対象記事:
►

名大,ミトコンドリア内膜の特性を蛍光寿命で解析

名古屋大学の研究グループは,高い耐光性と優れた環境応答性を兼ね備えた,ミトコンドリア内膜で特異的な蛍光を発する標識剤を開発し,内膜特性の違いを蛍光寿命の違いとして観察する新たな技術を開発した(ニュースリリース)。

細胞には数万種類を超える脂質が存在し,主な脂質成分は生体膜の構成要素として利用されている。脂質組成の違いが細胞間や細胞小器官(オルガネラ)間での相互作用や,タンパク質の機能制御と深く関連していることが知られている。

一般的に脂質構造の多様性を理解するには質量分析による解析が有用だが,質量分析では試料が破損してしまうために生きた細胞内における膜動態を観察できない。

一方,蛍光イメージングは生きた細胞内のオルガネラ動態の観察に適した技術だが,脂質は既に手法が確立しているタンパク質とは異なり遺伝子工学によって直接蛍光標識することができない。そのため,脂質組成によって変化するオルガネラ膜の特性を蛍光イメージングによって評価することは困難だった。

◄

抽出データ:
►

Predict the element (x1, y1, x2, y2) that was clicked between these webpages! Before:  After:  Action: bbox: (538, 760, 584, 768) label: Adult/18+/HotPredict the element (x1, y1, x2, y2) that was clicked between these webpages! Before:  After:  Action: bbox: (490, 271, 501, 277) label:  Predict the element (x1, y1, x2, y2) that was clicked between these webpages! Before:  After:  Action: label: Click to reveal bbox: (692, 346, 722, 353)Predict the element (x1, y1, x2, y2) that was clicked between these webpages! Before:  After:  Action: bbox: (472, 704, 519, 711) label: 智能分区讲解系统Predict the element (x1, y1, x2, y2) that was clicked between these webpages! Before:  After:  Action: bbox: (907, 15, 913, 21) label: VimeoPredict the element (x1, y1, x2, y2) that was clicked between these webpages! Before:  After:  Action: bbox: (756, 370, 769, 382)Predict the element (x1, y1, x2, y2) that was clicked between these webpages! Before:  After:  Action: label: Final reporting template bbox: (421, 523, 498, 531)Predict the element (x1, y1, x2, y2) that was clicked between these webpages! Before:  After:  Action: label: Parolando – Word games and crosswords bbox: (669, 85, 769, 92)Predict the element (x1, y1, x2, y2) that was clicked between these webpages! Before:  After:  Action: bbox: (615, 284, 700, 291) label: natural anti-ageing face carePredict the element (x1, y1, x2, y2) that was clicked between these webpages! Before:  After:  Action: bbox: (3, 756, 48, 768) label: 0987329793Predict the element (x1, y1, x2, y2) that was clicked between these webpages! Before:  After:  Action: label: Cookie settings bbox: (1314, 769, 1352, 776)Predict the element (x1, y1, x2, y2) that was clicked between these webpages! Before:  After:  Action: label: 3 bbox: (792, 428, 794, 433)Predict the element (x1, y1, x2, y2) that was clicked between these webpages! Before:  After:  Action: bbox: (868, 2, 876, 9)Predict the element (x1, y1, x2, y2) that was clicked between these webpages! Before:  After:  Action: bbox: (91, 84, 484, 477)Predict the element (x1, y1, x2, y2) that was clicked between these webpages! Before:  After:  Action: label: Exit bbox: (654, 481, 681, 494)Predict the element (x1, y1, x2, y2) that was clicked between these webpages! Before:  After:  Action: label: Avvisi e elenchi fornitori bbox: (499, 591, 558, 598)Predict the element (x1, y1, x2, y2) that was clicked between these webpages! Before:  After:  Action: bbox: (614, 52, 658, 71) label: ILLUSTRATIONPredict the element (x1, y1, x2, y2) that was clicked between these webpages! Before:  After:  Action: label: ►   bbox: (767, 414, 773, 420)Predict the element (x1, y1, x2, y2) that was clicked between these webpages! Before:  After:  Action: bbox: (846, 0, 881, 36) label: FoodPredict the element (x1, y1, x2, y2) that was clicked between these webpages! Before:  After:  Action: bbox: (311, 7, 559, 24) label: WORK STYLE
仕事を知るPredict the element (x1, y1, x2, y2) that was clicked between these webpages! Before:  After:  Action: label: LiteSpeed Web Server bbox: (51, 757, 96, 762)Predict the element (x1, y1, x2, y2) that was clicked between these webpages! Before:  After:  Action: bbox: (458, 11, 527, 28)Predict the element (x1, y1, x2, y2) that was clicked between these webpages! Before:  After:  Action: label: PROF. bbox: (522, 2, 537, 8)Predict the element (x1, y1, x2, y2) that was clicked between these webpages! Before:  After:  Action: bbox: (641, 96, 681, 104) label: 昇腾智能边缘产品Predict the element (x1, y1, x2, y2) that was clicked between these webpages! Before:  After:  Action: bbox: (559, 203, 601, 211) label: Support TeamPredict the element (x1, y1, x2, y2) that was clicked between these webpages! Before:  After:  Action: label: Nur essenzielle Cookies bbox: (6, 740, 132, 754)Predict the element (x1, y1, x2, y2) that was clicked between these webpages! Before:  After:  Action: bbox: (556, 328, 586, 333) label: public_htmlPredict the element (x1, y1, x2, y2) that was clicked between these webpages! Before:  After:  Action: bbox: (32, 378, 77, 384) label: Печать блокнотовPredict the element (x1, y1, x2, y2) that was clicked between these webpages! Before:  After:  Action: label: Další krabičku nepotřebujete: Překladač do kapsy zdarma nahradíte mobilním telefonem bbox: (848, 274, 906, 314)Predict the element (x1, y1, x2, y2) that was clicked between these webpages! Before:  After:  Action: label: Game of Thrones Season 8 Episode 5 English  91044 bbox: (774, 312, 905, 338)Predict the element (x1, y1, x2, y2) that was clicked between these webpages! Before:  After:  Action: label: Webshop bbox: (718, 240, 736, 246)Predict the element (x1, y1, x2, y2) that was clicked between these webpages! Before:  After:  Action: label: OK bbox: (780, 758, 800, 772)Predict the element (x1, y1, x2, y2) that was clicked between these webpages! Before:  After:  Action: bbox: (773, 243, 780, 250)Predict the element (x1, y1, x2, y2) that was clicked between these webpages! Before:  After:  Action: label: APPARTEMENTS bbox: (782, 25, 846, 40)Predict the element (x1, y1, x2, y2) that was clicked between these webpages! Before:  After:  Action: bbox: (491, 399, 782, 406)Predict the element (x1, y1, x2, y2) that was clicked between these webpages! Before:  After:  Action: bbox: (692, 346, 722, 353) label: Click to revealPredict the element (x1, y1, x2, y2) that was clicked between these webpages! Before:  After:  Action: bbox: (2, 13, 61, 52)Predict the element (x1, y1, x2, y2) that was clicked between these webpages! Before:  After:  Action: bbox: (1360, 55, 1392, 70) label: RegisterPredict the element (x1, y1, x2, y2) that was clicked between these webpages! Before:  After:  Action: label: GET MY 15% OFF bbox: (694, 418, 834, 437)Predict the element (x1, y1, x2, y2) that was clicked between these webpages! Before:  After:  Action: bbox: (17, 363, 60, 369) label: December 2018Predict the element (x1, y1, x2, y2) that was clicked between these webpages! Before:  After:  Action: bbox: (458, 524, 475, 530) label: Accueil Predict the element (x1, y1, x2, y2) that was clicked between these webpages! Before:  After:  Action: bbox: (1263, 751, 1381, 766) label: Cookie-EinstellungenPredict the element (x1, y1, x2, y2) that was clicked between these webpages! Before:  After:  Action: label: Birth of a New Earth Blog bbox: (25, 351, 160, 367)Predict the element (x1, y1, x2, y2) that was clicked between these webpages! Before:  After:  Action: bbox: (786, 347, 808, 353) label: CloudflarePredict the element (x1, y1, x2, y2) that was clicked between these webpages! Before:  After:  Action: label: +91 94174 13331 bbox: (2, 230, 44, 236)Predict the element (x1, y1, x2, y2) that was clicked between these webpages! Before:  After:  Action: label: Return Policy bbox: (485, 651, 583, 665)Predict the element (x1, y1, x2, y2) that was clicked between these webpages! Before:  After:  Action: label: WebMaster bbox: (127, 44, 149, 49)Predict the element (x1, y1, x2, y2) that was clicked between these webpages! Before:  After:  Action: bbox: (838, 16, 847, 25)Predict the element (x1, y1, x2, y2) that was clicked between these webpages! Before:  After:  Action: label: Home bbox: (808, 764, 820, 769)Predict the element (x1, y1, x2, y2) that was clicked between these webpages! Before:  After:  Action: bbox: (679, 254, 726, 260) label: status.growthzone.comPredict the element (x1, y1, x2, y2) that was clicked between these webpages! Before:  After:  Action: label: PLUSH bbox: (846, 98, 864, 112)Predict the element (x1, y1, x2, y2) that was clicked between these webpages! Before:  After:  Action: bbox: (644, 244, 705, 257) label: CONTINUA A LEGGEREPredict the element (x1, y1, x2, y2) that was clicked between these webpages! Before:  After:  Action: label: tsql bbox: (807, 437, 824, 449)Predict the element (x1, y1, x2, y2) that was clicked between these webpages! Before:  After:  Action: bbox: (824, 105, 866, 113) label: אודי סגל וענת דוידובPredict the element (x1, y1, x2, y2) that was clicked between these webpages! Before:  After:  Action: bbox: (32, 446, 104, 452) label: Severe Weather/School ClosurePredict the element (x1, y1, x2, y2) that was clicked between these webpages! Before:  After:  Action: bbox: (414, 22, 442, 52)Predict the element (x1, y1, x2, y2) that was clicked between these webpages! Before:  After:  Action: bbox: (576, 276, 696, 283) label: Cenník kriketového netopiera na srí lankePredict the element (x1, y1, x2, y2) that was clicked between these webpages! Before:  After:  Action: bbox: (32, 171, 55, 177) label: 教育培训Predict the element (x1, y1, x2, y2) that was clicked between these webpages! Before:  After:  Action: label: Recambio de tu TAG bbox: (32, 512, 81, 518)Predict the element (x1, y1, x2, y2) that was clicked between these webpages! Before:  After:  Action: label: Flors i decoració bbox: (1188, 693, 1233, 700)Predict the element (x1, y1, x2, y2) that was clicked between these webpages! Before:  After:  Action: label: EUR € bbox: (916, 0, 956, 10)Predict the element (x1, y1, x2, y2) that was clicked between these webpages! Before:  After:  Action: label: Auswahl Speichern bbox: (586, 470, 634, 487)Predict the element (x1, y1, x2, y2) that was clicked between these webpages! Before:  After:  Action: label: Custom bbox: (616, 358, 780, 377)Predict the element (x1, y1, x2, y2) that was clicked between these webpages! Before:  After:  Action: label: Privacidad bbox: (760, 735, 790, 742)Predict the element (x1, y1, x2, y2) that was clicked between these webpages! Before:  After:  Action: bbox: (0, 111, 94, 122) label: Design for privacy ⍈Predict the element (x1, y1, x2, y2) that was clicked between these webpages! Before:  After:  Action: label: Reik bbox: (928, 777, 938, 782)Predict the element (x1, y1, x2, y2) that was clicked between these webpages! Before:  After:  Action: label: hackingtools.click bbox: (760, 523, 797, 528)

◄

課題一覧:
**A)** ミトコンドリア内膜の記事から、「名古屋大学の研究グループは,高い耐光性と」から「おける膜動態を観察できない。」までの部分を書き写してください。
**B)** ミトコンドリア内膜の記事で、脂質組成の違いと深く関連していると述べられている事柄をすべて挙げてください。
**C)** ミトコンドリア内膜の記事を、最後の文の後から書き進めてください。

解答:
**A)**
名古屋大学の研究グループは,高い耐光性と優れた環境応答性を兼ね備えた,ミトコンドリア内膜で特異的な蛍光を発する標識剤を開発し,内膜特性の違いを蛍光寿命の違いとして観察する新たな技術を開発した(ニュースリリース)。

細胞には数万種類を超える脂質が存在し,主な脂質成分は生体膜の構成要素として利用されている。脂質組成の違いが細胞間や細胞小器官(オルガネラ)間での相互作用や,タンパク質の機能制御と深く関連していることが知られている。

一般的に脂質構造の多様性を理解するには質量分析による解析が有用だが,質量分析では試料が破損してしまうために生きた細胞内における膜動態を観察できない。

**B)** 細胞間の相互作用、細胞小器官(オルガネラ)間の相互作用、タンパク質の機能制御

**C)**
研究グループはこれまでに,リンと炭素原子によって構造が強化された蛍光色素骨格が顕微鏡の光を当てても褪色しない高い耐光性(超耐光性)を持つことを発見している。

そこで研究グループは,超耐光性と色素近傍の極性環境に応じて蛍光特性が変化する環境応答性を兼ね備えた色素骨格bis-P=Oを開発し,適切な官能基修飾を施した環境応答型ミトコンドリア内膜標識剤「MitoPB Red」を開発した。

ミトコンドリア内膜はひだ状の折りたたみ構造を形成しており,特有の脂質特性を有していることが知られている。MitoPB Redを用いて細胞を標識し,蛍光寿命顕微鏡(FILM)で観察したところ,ミトコンドリア内膜に流動性が高い領域と低い領域を発見した。

ミトコンドリア内膜の特性は,細胞種や培養条件によっても異なり,特に細胞をストレス下で培養すると,膜の流動性は著しく低下することを生細胞中での観察に成功した。

また,ミトコンドリアを強いレーザー光で照射し続けると,ミトコンドリア膜が光損傷を受け,膨潤する。この様子をFLIMで観察したところ,膨潤したミトコンドリア膜は流動性が著しく低下していることが分かった。

この結果は,膨潤後のミトコンドリア内膜の構成成分に飽和脂肪酸が豊富に含まれる可能性を示唆するもの。また,ミトコンドリア膜の光損傷は均一に起こるのではなく,膜の一部が損傷を受けると,膜特性の変化が単一ミトコンドリア全体に広がることを初めて可視化することに成功した。

研究グループは,生命活動における脂質の機能や役割の解明にも繋がる成果だとしている。